Last year, Zoukak held four performances which were received enthusiastically. During one repeat performance in 2015 of their visually acclaimed play Lucena: Obedience Training , a scuffle broke out as a few viewers sneaked in through a side entrance disrupting the discipline that marked the audience. It is not very difficult to understand why Zoukak has come to acquire such rapturous support at ITFoK with its politically aware and aesthetically appreciative audience.

Nevertheless, it is not easy to discuss and analyse the theatre of Zoukak because its members are not given to detailed explanations of their performances. This does not mean that they are notoriously eccentric or indulge in bombastic balderdash. On the contrary, they are inherently self-effacing. It is easy to walk up to them and share a cigarette and talk about the vibe at ITFoK, but they are reluctant to discuss their work unless asked specific questions. They also work as a collective with six core team members and it is a little tough to get all six of them to sit down in one place to have a conversation.

This seeming discursiveness of Zoukak spills into its performances sometimes. This is slightly misleading as the actors bring in a great cohesiveness in their output, but this awareness comes only if a viewer is aware of the Lebanese context in which the theatre was born and is strongly rooted in.

All the members of the group are in their early to late thirties and have grown up with war all around them and represent the religious diversity of Lebanon.

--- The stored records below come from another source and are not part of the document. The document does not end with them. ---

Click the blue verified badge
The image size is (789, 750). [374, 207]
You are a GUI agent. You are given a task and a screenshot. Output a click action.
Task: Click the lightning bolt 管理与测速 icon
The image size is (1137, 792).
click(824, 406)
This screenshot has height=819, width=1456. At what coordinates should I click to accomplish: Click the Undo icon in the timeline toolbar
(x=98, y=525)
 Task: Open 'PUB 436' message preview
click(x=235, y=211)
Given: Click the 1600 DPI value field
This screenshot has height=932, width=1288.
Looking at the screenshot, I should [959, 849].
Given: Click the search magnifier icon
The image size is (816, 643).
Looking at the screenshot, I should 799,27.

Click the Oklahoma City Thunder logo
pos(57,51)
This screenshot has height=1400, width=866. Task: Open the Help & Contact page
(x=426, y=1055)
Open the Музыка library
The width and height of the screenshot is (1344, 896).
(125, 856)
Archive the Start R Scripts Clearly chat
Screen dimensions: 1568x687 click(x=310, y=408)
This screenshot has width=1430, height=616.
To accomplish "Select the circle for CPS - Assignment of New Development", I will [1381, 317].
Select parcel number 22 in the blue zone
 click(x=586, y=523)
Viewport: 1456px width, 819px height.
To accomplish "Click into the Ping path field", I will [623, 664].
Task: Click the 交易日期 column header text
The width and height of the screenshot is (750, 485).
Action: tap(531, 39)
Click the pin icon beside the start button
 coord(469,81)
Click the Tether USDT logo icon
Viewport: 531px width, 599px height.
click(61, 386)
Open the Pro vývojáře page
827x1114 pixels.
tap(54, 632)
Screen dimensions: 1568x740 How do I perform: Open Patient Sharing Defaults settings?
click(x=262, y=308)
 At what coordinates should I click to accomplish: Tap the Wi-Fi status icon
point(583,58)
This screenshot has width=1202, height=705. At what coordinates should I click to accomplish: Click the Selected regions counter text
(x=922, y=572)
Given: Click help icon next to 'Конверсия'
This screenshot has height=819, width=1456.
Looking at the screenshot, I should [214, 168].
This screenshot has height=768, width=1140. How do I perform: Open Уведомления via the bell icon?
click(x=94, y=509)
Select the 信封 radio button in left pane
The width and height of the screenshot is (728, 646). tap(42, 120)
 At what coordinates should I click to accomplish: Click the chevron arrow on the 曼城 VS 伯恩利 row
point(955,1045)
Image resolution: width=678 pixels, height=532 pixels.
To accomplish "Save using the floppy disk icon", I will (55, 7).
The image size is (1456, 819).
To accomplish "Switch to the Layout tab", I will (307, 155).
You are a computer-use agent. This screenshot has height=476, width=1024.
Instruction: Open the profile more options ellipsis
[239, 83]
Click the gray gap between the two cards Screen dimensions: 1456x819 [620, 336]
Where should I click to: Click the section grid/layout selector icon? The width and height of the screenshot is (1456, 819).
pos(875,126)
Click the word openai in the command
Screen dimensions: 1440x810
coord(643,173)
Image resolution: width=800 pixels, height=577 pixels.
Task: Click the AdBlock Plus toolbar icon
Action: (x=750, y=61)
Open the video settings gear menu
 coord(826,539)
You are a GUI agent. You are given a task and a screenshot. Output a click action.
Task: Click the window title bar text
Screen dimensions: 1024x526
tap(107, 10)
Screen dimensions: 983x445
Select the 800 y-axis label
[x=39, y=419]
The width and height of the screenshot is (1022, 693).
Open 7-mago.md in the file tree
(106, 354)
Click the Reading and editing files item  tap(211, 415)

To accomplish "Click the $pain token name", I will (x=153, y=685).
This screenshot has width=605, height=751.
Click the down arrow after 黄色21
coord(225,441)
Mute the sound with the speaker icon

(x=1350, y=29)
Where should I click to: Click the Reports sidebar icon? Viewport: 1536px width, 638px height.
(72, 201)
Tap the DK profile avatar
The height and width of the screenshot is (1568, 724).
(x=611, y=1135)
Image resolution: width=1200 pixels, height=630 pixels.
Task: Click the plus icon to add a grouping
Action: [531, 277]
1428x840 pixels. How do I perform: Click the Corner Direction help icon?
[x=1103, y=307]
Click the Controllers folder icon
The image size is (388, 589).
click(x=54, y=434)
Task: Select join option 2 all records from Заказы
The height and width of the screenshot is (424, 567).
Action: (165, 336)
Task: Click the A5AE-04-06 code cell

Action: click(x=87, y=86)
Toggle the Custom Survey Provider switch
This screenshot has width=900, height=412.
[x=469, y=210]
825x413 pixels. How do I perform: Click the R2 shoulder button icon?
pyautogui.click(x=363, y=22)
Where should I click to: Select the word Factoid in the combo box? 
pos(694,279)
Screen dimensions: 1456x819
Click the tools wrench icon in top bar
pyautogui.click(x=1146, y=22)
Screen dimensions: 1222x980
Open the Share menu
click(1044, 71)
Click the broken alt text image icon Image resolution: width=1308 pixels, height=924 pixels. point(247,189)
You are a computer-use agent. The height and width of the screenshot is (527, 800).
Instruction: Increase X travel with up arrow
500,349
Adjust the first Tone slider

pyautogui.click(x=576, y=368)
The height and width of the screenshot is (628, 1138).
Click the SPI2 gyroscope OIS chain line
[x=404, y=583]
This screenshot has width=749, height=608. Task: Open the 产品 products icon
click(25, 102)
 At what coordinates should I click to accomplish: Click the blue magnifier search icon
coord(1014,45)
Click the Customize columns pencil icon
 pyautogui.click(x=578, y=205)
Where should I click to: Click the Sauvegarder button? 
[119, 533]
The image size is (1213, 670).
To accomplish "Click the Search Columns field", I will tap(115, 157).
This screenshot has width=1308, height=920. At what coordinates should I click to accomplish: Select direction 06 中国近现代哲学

Zoukak sees theatre as revolutionary but refuses to toe any ideology as it is claustrophobic for a group as discursive as Zoukak is. In response to a question by Frontline on any ideological agenda that drove their theatre, Maya Zbib, a founding member of the group and director of Silk-Thread , said: “The main drive is to collectively perform our theatre and this leads to a hybrid and messy aesthetic.” This constant emphasis on collaboration and the collective is a little confounding, but when one sees its body of work, it becomes evident that its members see theatre as having a reformatory and soothing power. Omar Abi Azar, a founding member of Zoukak and director of The Battle Scene , added: “War is happening all over the planet. Doing theatre and watching theatre is a protest against people who are trying to rot our minds.”

In a post-ideological world where the global fault lines have appeared in the form of religious ideologies, particularly Islamic fundamentalism versus a spectrum of liberal philosophies, Zoukak’s theatre has a certain mystical hope about it. Its repertoire is vast and diverse, but a core humanism that recognises the dignity and equality of individuals pervades its work. Its aesthetic does not have the cleanliness of traditional theatre, but it is its untidiness that appeals to audiences.

In an earlier interview that the group gave to a Spanish magazine, one of its members stated: “We make theatre because we believe of the glimpse of hope it is capable of providing for our futures and because we believe that the medium itself has a future [sic].”

ITFoK seems to love Zoukak and the actors must have gone back to Lebanon enthused by the massive response they received here. Considering its popularity, it might even be invited for an unprecedented third time to the prestigious theatre festival. Well, the audience is ready for Zoukak.